Recorded data:
"""

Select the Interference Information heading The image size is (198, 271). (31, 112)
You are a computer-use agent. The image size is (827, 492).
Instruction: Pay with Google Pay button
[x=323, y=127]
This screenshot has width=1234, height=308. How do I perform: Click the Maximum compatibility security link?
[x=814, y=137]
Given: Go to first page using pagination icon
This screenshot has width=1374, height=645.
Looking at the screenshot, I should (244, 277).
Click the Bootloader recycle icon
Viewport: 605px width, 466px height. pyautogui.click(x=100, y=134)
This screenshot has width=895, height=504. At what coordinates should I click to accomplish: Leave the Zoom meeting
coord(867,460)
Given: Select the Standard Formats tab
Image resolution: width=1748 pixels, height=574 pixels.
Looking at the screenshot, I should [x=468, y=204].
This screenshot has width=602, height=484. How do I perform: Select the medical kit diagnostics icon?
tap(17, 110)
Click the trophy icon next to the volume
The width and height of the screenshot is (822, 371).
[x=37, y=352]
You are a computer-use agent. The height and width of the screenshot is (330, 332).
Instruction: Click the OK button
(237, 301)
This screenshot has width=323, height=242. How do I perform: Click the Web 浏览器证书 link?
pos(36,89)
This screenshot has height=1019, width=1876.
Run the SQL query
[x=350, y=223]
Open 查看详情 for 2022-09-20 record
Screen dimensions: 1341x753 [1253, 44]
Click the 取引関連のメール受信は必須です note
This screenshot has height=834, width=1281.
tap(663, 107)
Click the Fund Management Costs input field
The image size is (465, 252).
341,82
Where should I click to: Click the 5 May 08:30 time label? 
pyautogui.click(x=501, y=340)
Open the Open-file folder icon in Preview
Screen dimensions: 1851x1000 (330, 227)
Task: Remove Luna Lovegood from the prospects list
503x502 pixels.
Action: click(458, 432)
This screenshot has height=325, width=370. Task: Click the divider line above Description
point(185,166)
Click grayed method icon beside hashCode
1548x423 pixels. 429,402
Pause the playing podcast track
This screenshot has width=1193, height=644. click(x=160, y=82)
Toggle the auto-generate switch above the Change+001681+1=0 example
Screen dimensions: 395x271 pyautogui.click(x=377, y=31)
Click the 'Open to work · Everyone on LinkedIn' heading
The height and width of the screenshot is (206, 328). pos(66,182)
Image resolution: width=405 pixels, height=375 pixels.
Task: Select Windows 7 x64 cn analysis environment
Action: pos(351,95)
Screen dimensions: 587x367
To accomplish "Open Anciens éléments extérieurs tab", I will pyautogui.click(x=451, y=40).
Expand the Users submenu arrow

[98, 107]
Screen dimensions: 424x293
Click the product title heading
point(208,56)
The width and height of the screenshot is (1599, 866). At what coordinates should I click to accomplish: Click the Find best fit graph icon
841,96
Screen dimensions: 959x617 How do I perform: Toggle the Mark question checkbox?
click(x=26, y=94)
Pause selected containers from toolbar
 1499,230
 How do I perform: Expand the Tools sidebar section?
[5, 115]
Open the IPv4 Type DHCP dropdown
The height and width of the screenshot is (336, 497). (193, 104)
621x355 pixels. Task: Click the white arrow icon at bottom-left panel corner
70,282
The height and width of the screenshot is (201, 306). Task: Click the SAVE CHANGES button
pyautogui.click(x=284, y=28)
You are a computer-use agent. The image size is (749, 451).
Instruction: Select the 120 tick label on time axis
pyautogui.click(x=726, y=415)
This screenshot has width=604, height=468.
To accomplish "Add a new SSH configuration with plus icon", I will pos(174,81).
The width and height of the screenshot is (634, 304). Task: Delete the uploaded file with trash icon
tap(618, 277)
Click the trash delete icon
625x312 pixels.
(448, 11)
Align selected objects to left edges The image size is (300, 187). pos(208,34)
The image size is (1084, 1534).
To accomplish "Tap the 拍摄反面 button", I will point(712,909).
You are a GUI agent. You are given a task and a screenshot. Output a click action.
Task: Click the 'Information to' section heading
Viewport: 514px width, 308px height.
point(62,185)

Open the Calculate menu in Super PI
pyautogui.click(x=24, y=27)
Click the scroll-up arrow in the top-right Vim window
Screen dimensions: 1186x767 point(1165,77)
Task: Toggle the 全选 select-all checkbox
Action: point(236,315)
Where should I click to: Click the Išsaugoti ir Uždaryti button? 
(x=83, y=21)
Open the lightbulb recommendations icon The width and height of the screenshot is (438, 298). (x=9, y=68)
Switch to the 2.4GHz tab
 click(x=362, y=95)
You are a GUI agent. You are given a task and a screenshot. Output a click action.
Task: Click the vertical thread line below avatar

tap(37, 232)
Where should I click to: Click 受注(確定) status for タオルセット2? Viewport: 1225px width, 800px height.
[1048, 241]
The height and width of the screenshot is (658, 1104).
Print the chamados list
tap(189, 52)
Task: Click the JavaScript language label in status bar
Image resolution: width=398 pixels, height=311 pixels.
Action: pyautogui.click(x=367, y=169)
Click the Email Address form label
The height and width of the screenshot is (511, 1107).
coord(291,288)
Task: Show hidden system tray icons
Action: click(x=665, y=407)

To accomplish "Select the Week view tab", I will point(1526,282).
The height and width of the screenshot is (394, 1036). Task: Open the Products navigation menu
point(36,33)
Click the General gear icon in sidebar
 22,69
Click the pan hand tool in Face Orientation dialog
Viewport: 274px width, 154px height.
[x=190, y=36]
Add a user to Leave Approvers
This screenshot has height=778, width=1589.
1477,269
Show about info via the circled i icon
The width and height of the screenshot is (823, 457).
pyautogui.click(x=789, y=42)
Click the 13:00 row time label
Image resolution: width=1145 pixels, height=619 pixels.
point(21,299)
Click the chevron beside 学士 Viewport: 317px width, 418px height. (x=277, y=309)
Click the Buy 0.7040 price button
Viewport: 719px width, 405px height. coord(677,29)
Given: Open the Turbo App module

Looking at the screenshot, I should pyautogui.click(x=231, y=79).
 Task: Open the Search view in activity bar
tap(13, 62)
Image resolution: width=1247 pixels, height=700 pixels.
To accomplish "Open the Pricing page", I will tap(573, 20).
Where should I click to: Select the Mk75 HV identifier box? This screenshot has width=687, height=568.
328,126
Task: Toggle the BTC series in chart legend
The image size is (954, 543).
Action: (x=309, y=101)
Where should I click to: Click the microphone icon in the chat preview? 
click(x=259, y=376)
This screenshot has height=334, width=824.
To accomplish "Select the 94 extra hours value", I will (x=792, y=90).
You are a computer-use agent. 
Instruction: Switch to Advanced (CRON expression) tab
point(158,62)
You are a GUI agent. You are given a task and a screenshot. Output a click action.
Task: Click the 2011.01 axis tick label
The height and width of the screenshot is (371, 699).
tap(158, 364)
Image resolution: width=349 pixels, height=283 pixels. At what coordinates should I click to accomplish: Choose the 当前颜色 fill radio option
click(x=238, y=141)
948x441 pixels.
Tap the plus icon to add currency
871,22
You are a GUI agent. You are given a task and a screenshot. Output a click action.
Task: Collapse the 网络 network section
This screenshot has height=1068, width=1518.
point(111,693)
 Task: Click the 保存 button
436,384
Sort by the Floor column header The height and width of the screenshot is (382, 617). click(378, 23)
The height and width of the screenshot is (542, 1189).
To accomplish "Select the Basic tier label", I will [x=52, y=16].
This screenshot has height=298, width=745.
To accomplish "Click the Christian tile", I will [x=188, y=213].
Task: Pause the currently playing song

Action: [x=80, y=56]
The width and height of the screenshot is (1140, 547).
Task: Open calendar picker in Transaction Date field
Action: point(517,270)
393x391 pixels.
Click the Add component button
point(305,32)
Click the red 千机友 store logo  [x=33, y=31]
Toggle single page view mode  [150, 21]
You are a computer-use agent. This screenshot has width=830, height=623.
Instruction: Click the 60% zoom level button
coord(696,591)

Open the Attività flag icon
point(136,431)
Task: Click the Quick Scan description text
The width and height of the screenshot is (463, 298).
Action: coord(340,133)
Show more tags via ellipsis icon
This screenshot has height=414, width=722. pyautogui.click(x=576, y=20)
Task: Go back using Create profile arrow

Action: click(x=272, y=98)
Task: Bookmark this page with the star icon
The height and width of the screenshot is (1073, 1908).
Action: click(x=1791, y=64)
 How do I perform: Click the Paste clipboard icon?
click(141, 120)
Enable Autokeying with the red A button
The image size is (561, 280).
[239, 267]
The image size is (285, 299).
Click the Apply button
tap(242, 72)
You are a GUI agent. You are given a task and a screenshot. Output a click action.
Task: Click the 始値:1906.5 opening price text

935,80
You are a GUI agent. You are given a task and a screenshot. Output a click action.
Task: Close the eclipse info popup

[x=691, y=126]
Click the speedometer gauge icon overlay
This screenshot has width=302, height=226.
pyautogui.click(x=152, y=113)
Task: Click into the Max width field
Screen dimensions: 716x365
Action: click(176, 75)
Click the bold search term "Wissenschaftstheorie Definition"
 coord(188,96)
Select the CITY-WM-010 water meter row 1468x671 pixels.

"""

GIVEN TASK
Rewrite the part of the entries that opens with the line containing "This screenshot has height=325, width=370." and closes with the line containing "This screenshot has width=1193, height=644.", replacing "podcast" with "audiobook" and leaving everything else unchanged.

ANSWER TO THIS EXERCISE
This screenshot has height=325, width=370. Task: Click the divider line above Description
point(185,166)
Click grayed method icon beside hashCode
1548x423 pixels. 429,402
Pause the playing audiobook track
This screenshot has width=1193, height=644. click(x=160, y=82)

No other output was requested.